DATASET:

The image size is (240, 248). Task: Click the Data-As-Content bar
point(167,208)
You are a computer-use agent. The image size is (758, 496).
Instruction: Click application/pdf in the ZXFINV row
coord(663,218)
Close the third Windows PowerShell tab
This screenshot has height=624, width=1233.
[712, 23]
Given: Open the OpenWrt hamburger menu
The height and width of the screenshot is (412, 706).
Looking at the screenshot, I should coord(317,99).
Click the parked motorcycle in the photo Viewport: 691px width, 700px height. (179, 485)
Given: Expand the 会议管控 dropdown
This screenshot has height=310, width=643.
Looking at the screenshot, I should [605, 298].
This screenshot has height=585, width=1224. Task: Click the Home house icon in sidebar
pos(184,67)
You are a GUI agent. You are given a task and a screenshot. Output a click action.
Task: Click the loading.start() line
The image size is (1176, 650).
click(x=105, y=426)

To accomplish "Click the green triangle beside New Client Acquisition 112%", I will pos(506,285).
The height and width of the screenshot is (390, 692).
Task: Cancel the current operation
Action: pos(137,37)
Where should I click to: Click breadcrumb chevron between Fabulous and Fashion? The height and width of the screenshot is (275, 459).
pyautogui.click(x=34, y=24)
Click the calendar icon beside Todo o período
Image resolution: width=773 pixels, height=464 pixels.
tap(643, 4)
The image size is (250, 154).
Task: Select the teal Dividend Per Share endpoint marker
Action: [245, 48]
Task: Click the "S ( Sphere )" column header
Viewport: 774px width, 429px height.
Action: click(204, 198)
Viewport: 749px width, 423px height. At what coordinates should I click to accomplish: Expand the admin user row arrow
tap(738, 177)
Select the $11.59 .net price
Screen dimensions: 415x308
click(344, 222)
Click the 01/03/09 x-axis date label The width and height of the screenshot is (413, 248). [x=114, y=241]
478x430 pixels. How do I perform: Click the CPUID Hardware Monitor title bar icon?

WORK TO BE COMPLETED: In the lines above, spot each one that contains the word "agent" and copy it.

RESPONSE:
You are a computer-use agent. The image size is (758, 496).
You are a GUI agent. You are given a task and a screenshot. Output a click action.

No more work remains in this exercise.